The following entries should be restated word for word, pictures excluded.

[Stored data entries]
== == ==
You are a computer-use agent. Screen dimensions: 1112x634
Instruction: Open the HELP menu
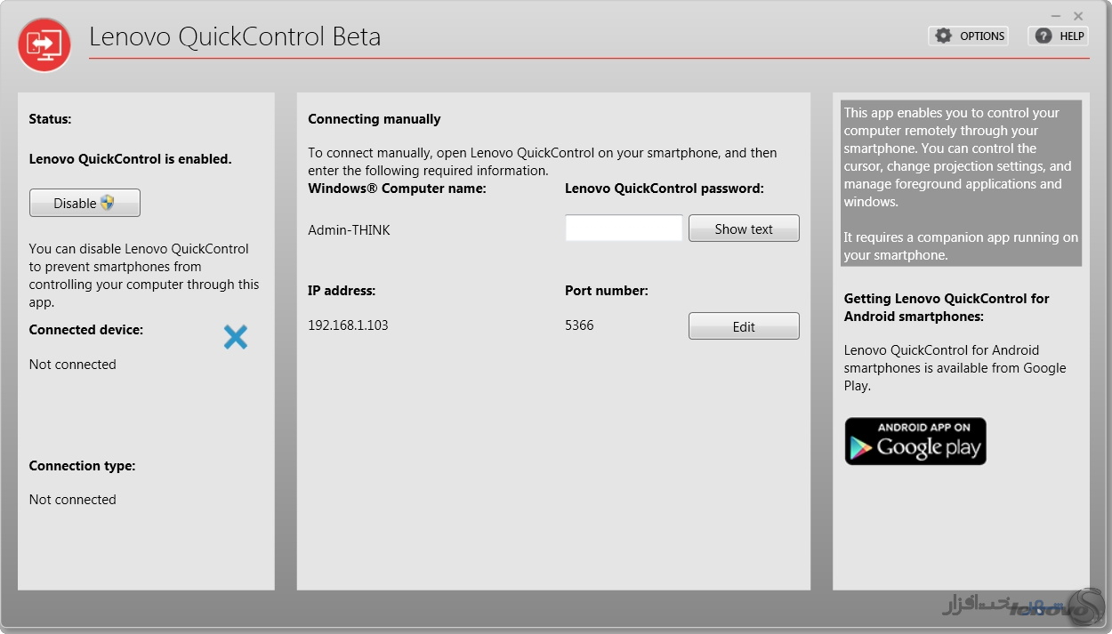(x=1058, y=36)
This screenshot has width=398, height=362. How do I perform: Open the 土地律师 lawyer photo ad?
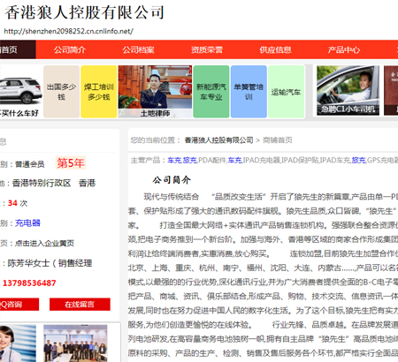(x=155, y=92)
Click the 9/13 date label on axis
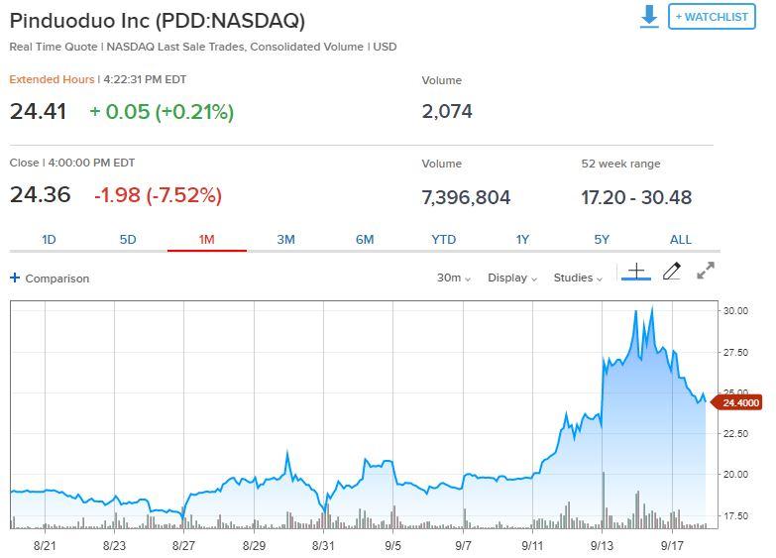Image resolution: width=776 pixels, height=558 pixels. point(602,546)
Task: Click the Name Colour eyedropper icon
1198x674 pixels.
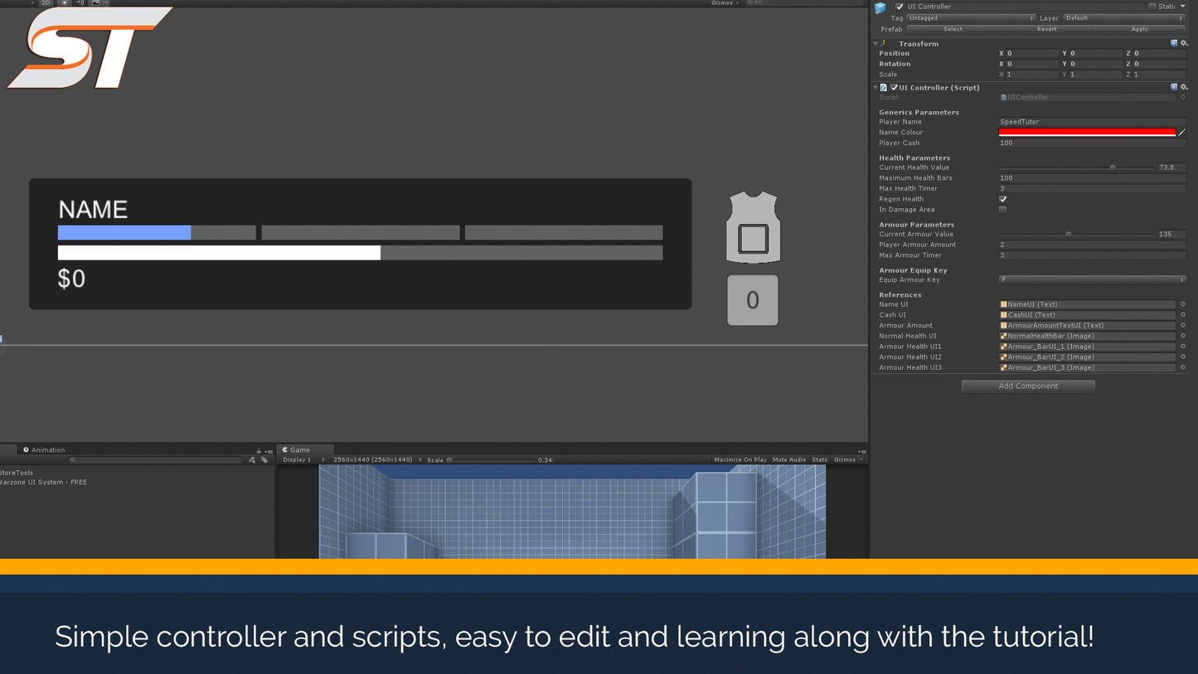Action: (x=1181, y=133)
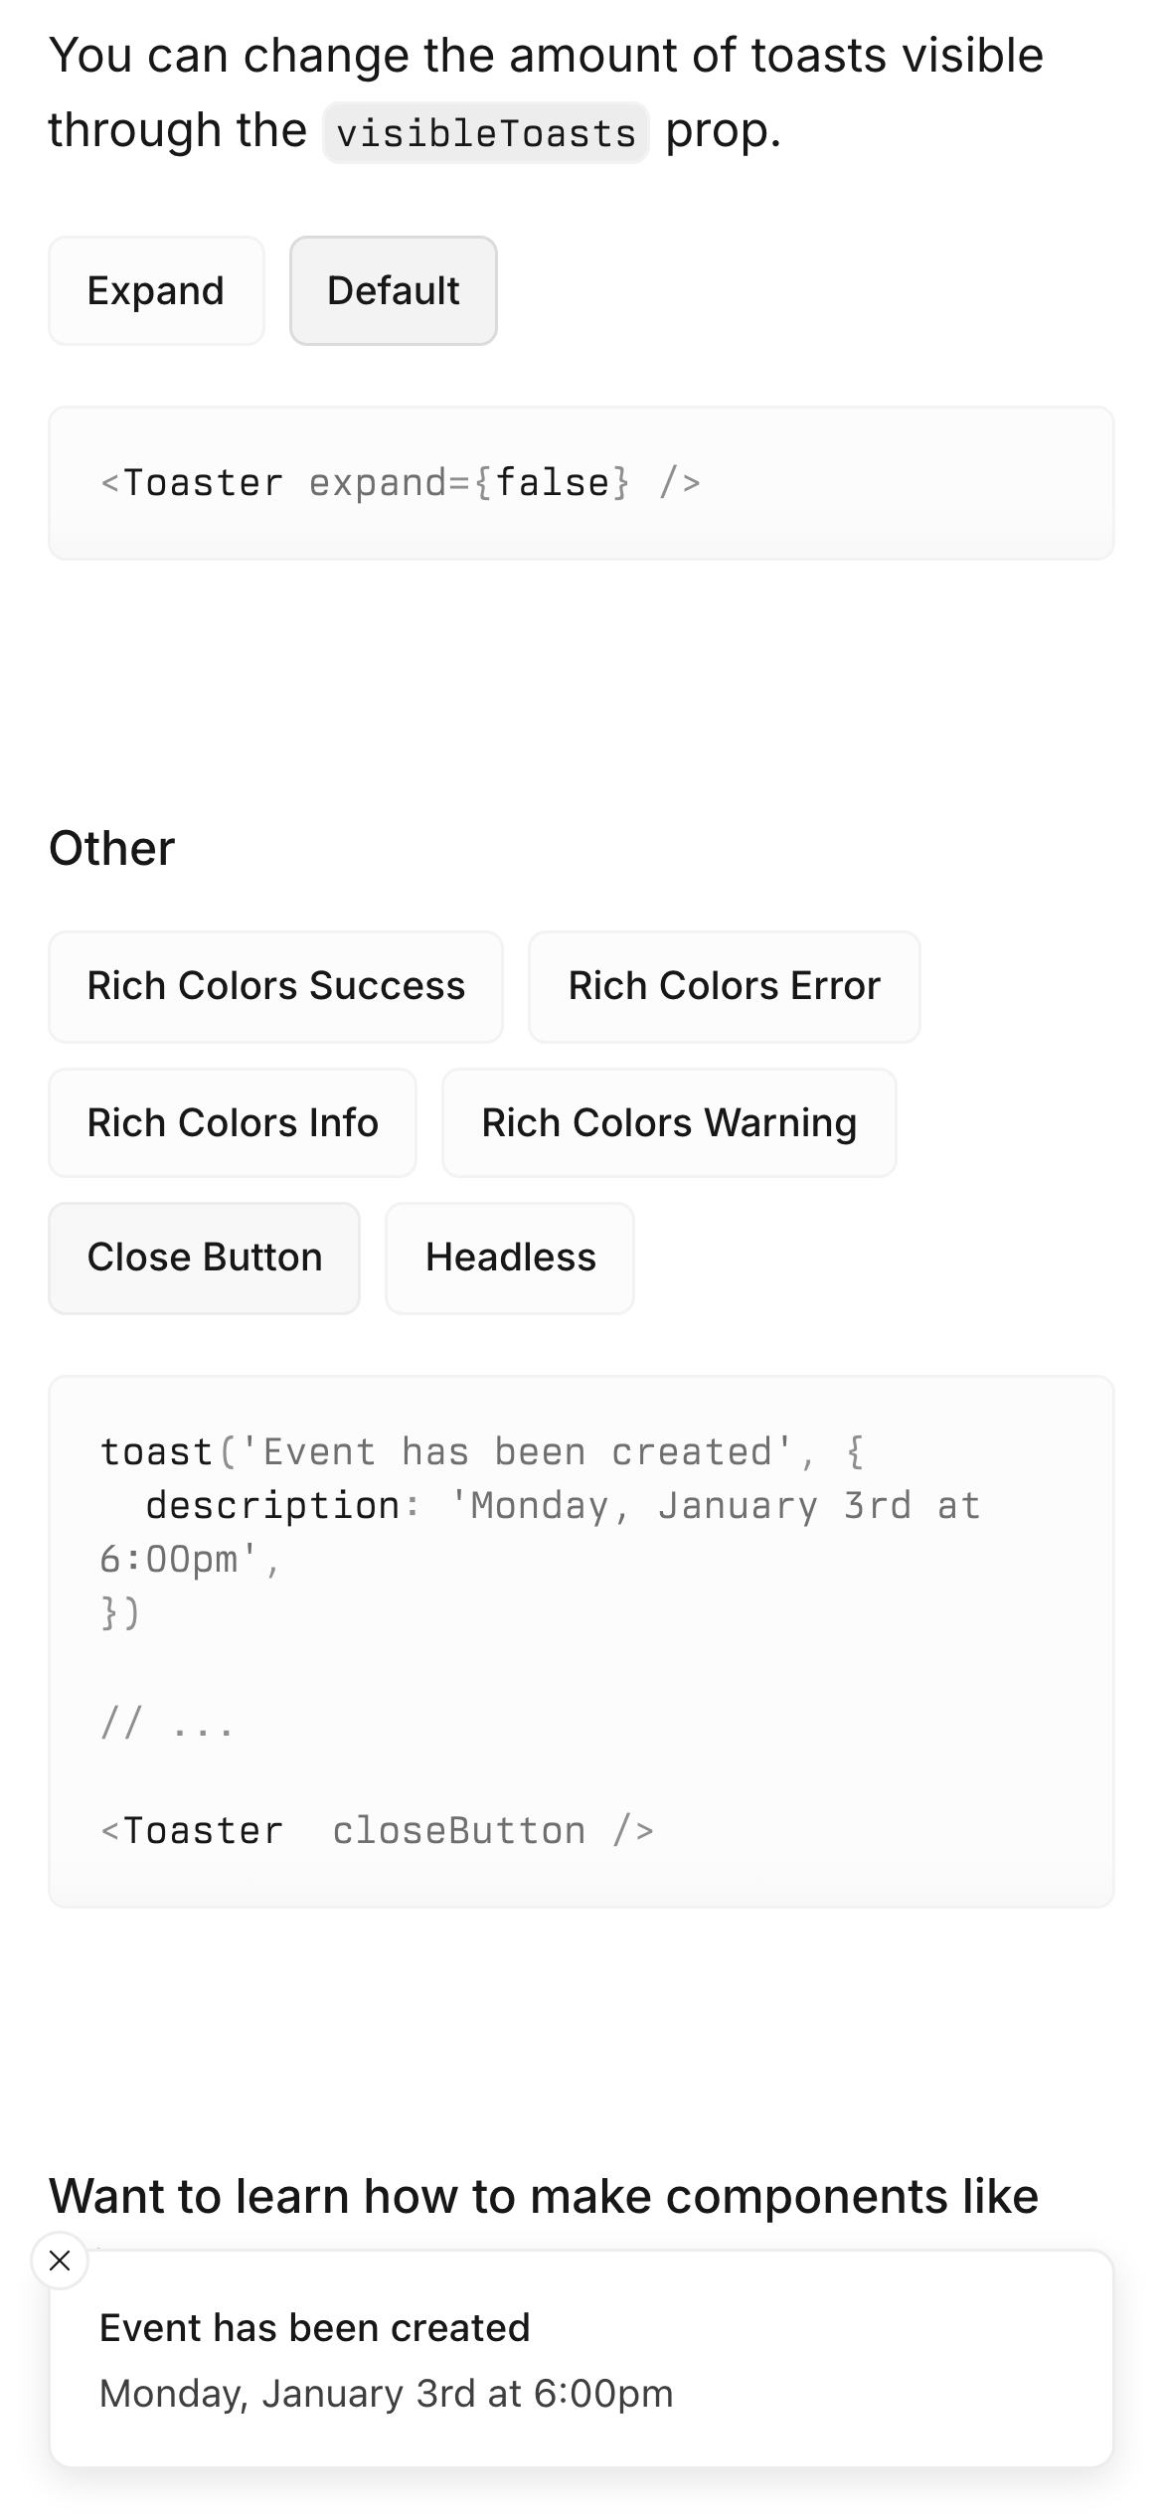Dismiss the toast with the X icon
This screenshot has height=2517, width=1163.
pyautogui.click(x=60, y=2261)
== == ==
Answer for this exercise:
You are a computer-use agent. Screen dimensions: 1112x634
Instruction: Open the HELP menu
(x=1058, y=36)
This screenshot has width=398, height=362. How do I perform: Open the 土地律师 lawyer photo ad?
(x=155, y=92)
Click the 9/13 date label on axis
Image resolution: width=776 pixels, height=558 pixels. point(602,546)
Task: Click the Name Colour eyedropper icon
1198x674 pixels.
Action: (x=1181, y=133)
Dismiss the toast with the X icon
This screenshot has height=2517, width=1163.
pyautogui.click(x=60, y=2261)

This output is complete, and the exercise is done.